When did you start making your own music on a level where you thought it was what you wanted to do in life?
I’ve actually never had a moment of thinking “this is what I want to do for real” – it was more like, “Oh, this is what I do for real.” I’m very behind in my feelings. I just kind of go with the flow. I did music because it felt good. People liked it so I kept sharing it and doors kept opening so I went through them. And I just never stopped.
Your voice also has the most beautiful tone, which isn’t anything that can be learned or replicated. Do you do vocal warm-ups or do you have a routine that involves taking care of your voice?
Thank you, that’s so kind to hear. I’m self-taught and I definitely SHOULD do vocal warm-ups but I never got into the habit of it. Although, when I started working with the Songs For Kids Foundation, I started doing some minor warmups from the internet and little techniques that friends have taught me. With Songs For Kids, we go to children’s hospitals and sing lots of big voiced pop songs. I didn’t want to disappoint the kids with a soft, sweet weak voice when all they wanted was to hear was a rocking version of “Firework” by Katy Perry sung super loud and fun, so I put some more effort into my breathing and warming up and it really helped.
Identify what you want. Ask for it. Work for it. Imagine yourself getting it. We are capable of so much.
Your hollow body, the dreamy black Gretsch (as seen in the “Make a Name for Me & You” video), what’s your love story? How did you “get together” as it were? It suits you so well, by the way.
No crazy story. I was young, I traded in another electric guitar (honestly don’t even remember what it was) and bought this one. At Guitar Center. Yup, it’s that embarrassing. But it really was meant to be. I’m not a gear freak, but I do love the two guitars I’ve had for so long – my hollow body Gretsch being one of those.
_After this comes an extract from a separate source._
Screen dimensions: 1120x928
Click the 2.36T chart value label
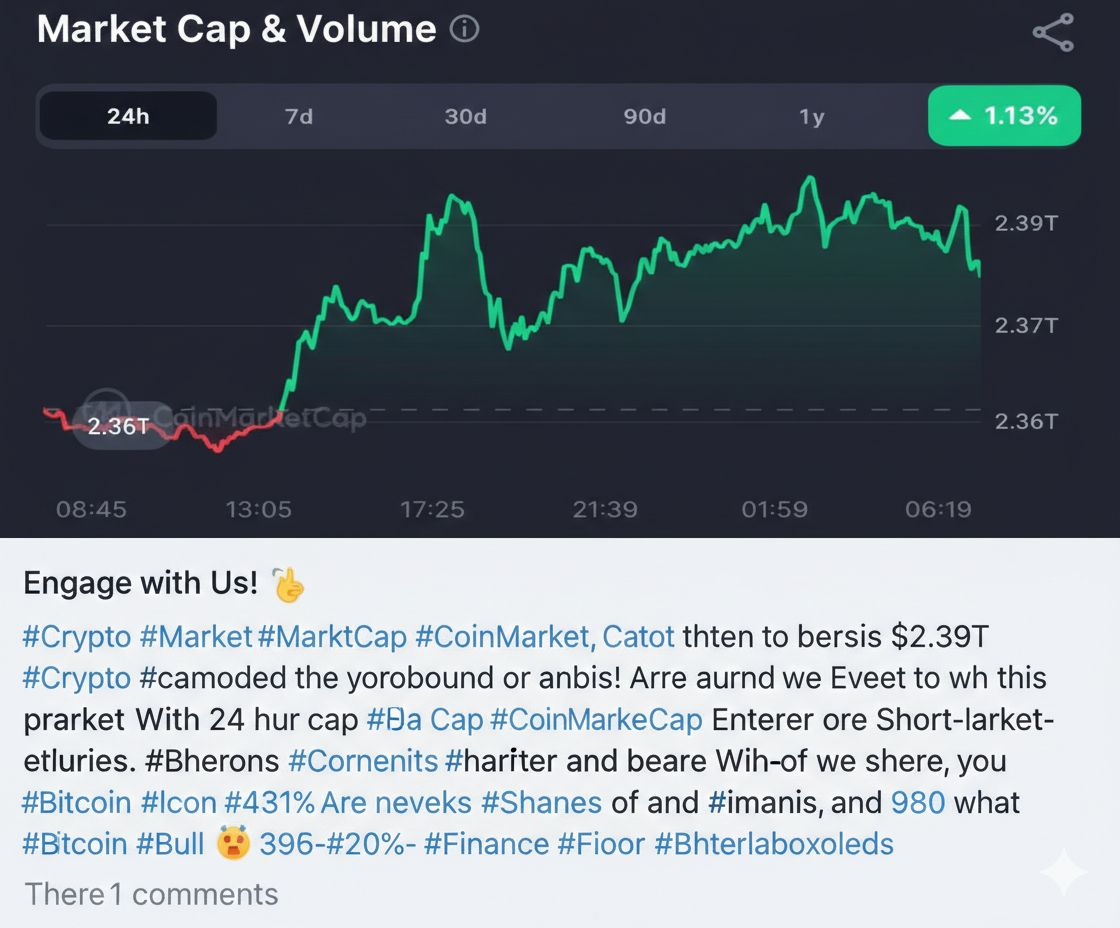pos(118,427)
How about songwriting? I love learning about other people’s creative processes because they’re always so different. How is the process for you? Do you have a set way of doing it or does it alternate?
It alternates. It really just comes down to feeling. Whether I’m writing alone or with someone else, I have to feel it. If I feel it, care about it and I’m not bored by it then it stays! What I care most about are lyrics, melody, story, and vocals.
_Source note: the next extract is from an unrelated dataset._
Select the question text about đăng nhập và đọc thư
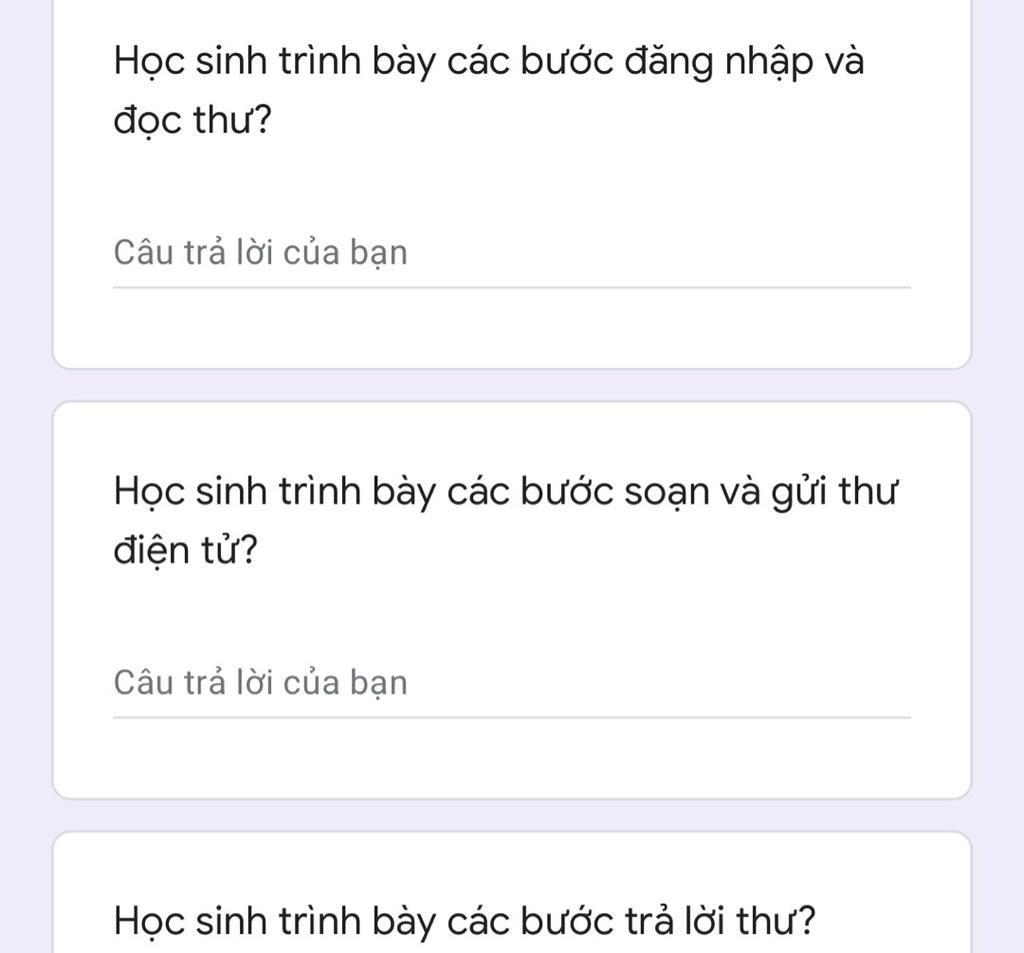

Are there any hobbies or things you do on the side to help you if you get stuck or have writer’s block?
What other non-music-things do you enjoy the most?
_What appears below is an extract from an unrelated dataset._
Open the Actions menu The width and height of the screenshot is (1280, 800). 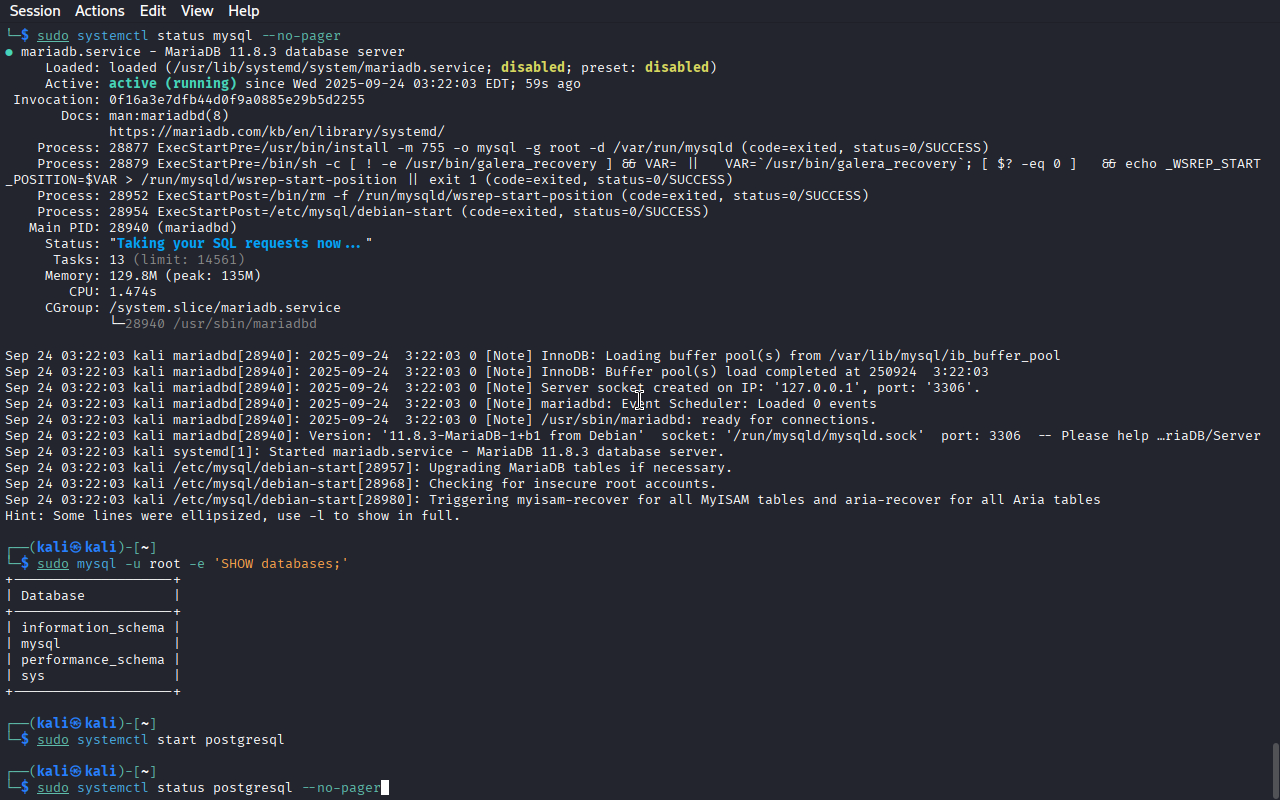pos(100,11)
Museums, staring at bodies of water.
Does it feel good to sing or play? Then do it!
I talked to Mally Harpaz about composing, songwriting, and recording and she gave some great advice about trusting what feels right to you; not second guessing it or yourself. What advice do you have for girls who maybe want to get started writing their own music?
Does it feel good to sing or play? Then do it!
On your Instagram, you posted a story recently, as well as a few studio shots, that you’re cooking up a new Rachael Cantu EP for us. How’s that going? Will we get a sneak peek soon?
Yup! I’m working on releasing new music very soon. These songs came from top line songwriting sessions (writing with producers, other artists – writing the lyrics, melody, recording the vocal on the track) that I wrote to pitch to other artists or tv/film. Every once in awhile I’ll write a song that I just can’t let go of and that’s where these songs came from.
What plans do you have for the future? Will we be hearing new Little Brutes anytime soon? A collab with Vivek Shraya? Any gigs?
I’ll be putting out a new Rachael Cantu EP in the coming months, I did the score for and wrote an original song for a documentary called “Zero Weeks” that will be premiering at film festivals very soon, and I’ll post about any other stuff I’ve been working on as they come to light!
Lastly, what’s your mantra? What advice have you carried through your life that you can pass on?
“Peace and Positive” is my mantra. I say it over and over in my head to calm my mind – whether it’s in a trying situation or just to shut my brain down in order to fall asleep. Advice: Identify what you want. Ask for it. Work for it. Imagine yourself getting it. We are capable of so much.